READING TEXT:
- - -

It depends on that if the vfio devices are under same aliased BDF in host.
If vfio devices are configured under same aliased BDF in qemu but they are
not in same aliased BDF in host, their host cap/ecap may be different.

Thanks
Zhenzhong
Cédric Le Goater Jan. 22, 2024, 5:09 p.m. UTC | #5
On 1/15/24 11:13, Zhenzhong Duan wrote:
> From: Yi Liu <yi.l.liu@intel.com>
> 
> This adds set/unset_iommu_device() implementation in Intel vIOMMU.
> In set call, IOMMUFDDevice is recorded in hash table indexed by
> PCI BDF.
> 
> Signed-off-by: Yi Liu <yi.l.liu@intel.com>
> Signed-off-by: Yi Sun <yi.y.sun@linux.intel.com>
> Signed-off-by: Zhenzhong Duan <zhenzhong.duan@intel.com>
> ---
>   include/hw/i386/intel_iommu.h | 10 +++++
>   hw/i386/intel_iommu.c         | 79 +++++++++++++++++++++++++++++++++++
>   2 files changed, 89 insertions(+)
> 
> diff --git a/include/hw/i386/intel_iommu.h b/include/hw/i386/intel_iommu.h
> index 7fa0a695c8..c65fdde56f 100644
> --- a/include/hw/i386/intel_iommu.h
> +++ b/include/hw/i386/intel_iommu.h
> @@ -62,6 +62,7 @@ typedef union VTD_IR_TableEntry VTD_IR_TableEntry;
>   typedef union VTD_IR_MSIAddress VTD_IR_MSIAddress;
>   typedef struct VTDPASIDDirEntry VTDPASIDDirEntry;
>   typedef struct VTDPASIDEntry VTDPASIDEntry;
> +typedef struct VTDIOMMUFDDevice VTDIOMMUFDDevice;
>   
>   /* Context-Entry */
>   struct VTDContextEntry {
> @@ -148,6 +149,13 @@ struct VTDAddressSpace {
>       IOVATree *iova_tree;
>   };
>   
> +struct VTDIOMMUFDDevice {
> +    PCIBus *bus;
> +    uint8_t devfn;
> +    IOMMUFDDevice *idev;
> +    IntelIOMMUState *iommu_state;
> +};

Does the VTDIOMMUFDDevice definition need to be public ?

- - -

COLLECTED DATA:

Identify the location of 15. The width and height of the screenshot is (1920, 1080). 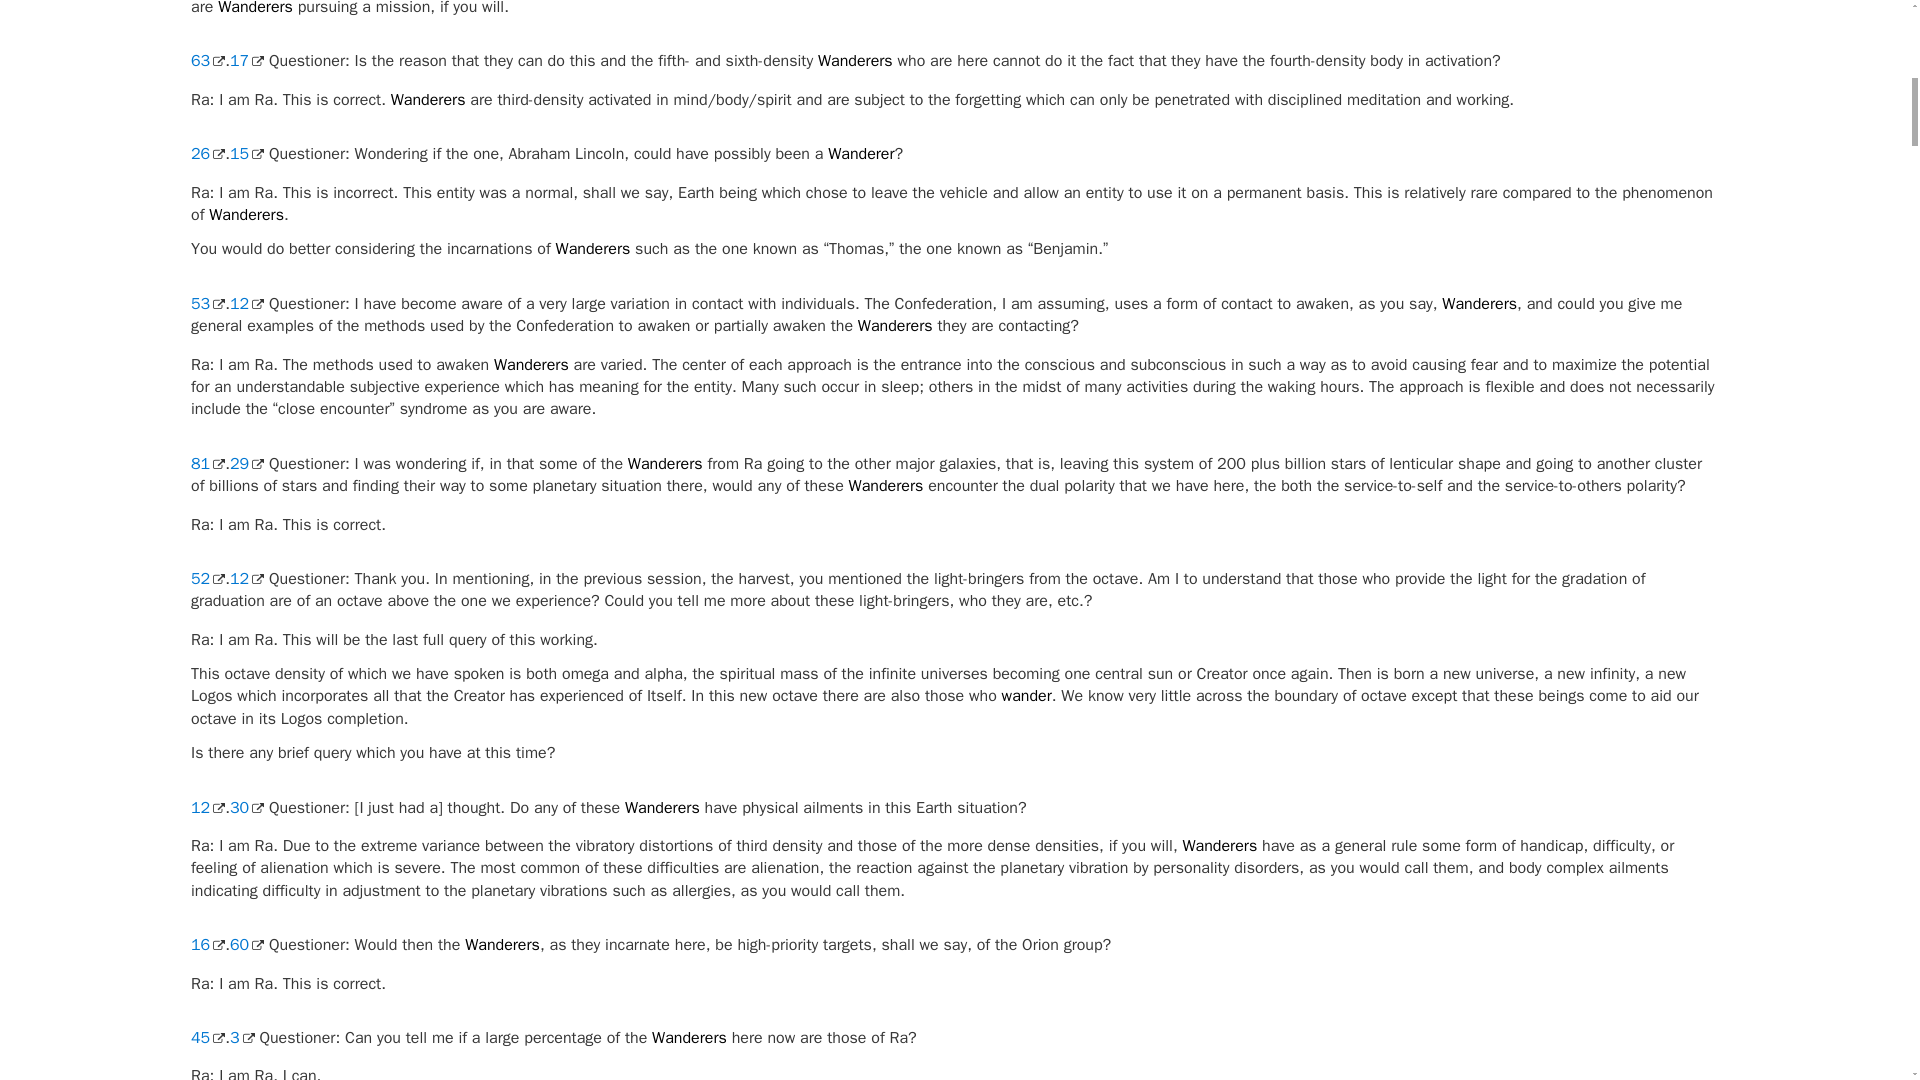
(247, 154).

- - -

REQUIREMENTS:
A: In the Intel vIOMMU patch thread, how is the IOMMUFDDevice stored during the set call?
B: Carry on the Intel vIOMMU patch thread past its final line.

EXPECTED RESPONSES:
A: It is recorded in a hash table indexed by PCI BDF.

B:
>   struct VTDIOTLBEntry {
>       uint64_t gfn;
>       uint16_t domain_id;
> @@ -292,6 +300,8 @@ struct IntelIOMMUState {
>       /* list of registered notifiers */
>       QLIST_HEAD(, VTDAddressSpace) vtd_as_with_notifiers;
>   
> +    GHashTable *vtd_iommufd_dev;             /* VTDIOMMUFDDevice */
> +
>       /* interrupt remapping */
>       bool intr_enabled;              /* Whether guest enabled IR */
>       dma_addr_t intr_root;           /* Interrupt remapping table pointer */
> diff --git a/hw/i386/intel_iommu.c b/hw/i386/intel_iommu.c
> index ed5677c0ae..95faf697eb 100644
> --- a/hw/i386/intel_iommu.c
> +++ b/hw/i386/intel_iommu.c
> @@ -237,6 +237,13 @@ static gboolean vtd_as_equal(gconstpointer v1, gconstpointer v2)
>              (key1->pasid == key2->pasid);
>   }
>   
> +static gboolean vtd_as_idev_equal(gconstpointer v1, gconstpointer v2)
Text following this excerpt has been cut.